Since I intend to visit Chile this November after crossing the Andes by way of San Carlos Bariloche, I plan to read as much of Chilean poet Pablo Neruda’s work as I can. I thought I would start by selecting the following from his collection, Canto General:
I used to wander through life amid
an ill-starred love: I used to keep
a little page of quartz
to rivet my eyes to life.
I bought kindness, I was in the market
of greed, I inhaled envy’s
most sordid waters, the inhuman
hostility of masks and beings,
I lived a sea-swamp world
in which the flower, the lily, suddenly
consumed me in their foamy tremor,
and wherever I stepped my soul slid
toward the teeth ofthe abyss.
That’s how my poetry was born, barely
freed from the nettles, clutched
above solitude like a punishment,
or its most secret flower sequestered
in the garden of immodesty until it was buried.
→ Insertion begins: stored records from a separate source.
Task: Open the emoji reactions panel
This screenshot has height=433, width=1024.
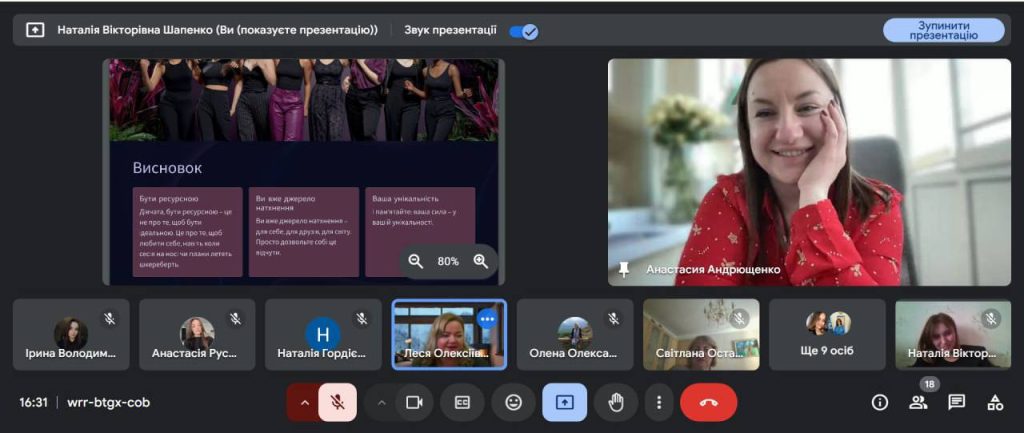Action: [513, 402]
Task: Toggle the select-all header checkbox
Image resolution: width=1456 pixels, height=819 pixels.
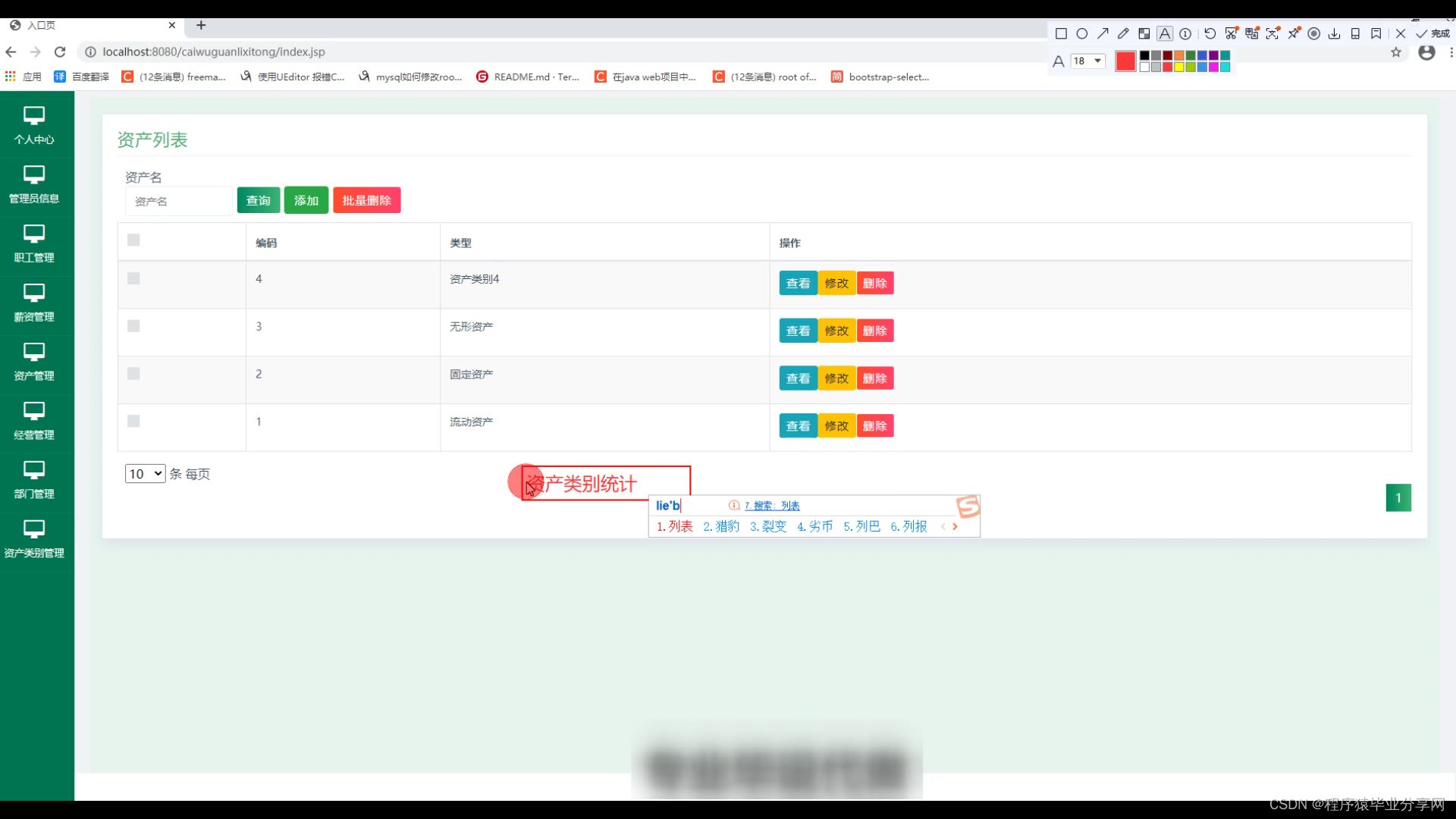Action: click(x=133, y=240)
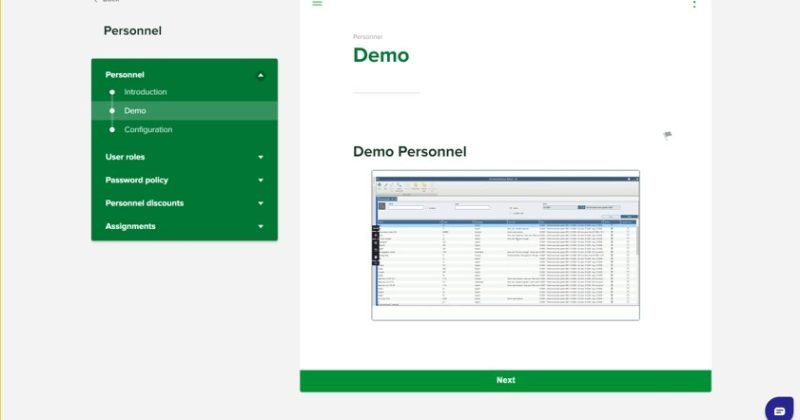Expand the Password policy section arrow
The height and width of the screenshot is (420, 800).
click(260, 180)
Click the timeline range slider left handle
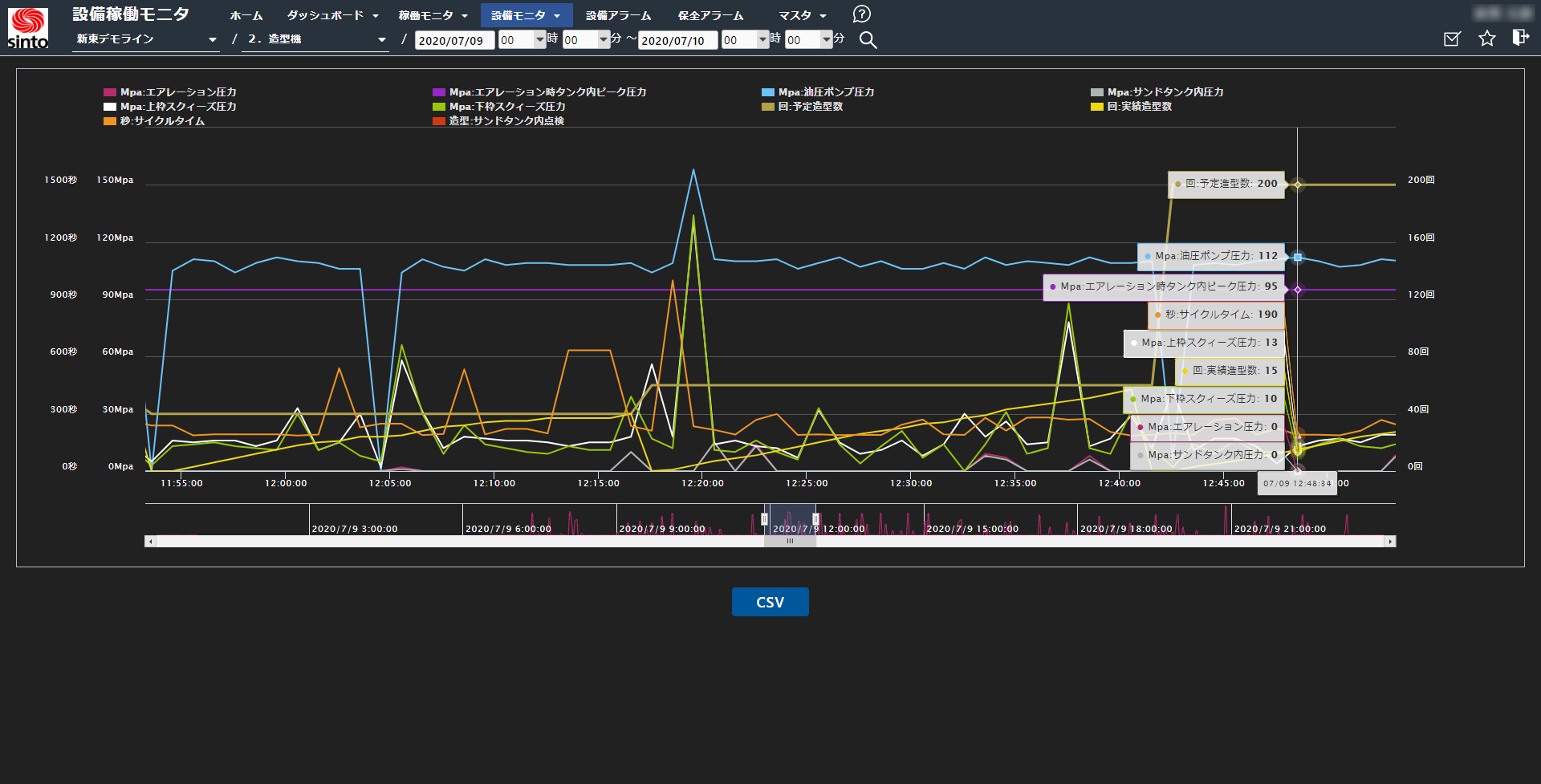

And so isolated like the dark water
that inhabits its deep corridors,
I fled from hand to hand, to each
being’s alienation, to daily hatred.
I knew that was how they lived, hiding
half of their beings, like fish
from the strangest sea, and in the murky
immensities, I encountered death.
Death opening doors and roads.
Death gliding along the walls.
Neruda died suspiciously soon after Salvador Allende, the socialist President of Chile, was found dead by “suicide.”
I hope to visit Neruda’s two houses in the Valparaíso area, La Sebastiana (shown above) and Isla Negra.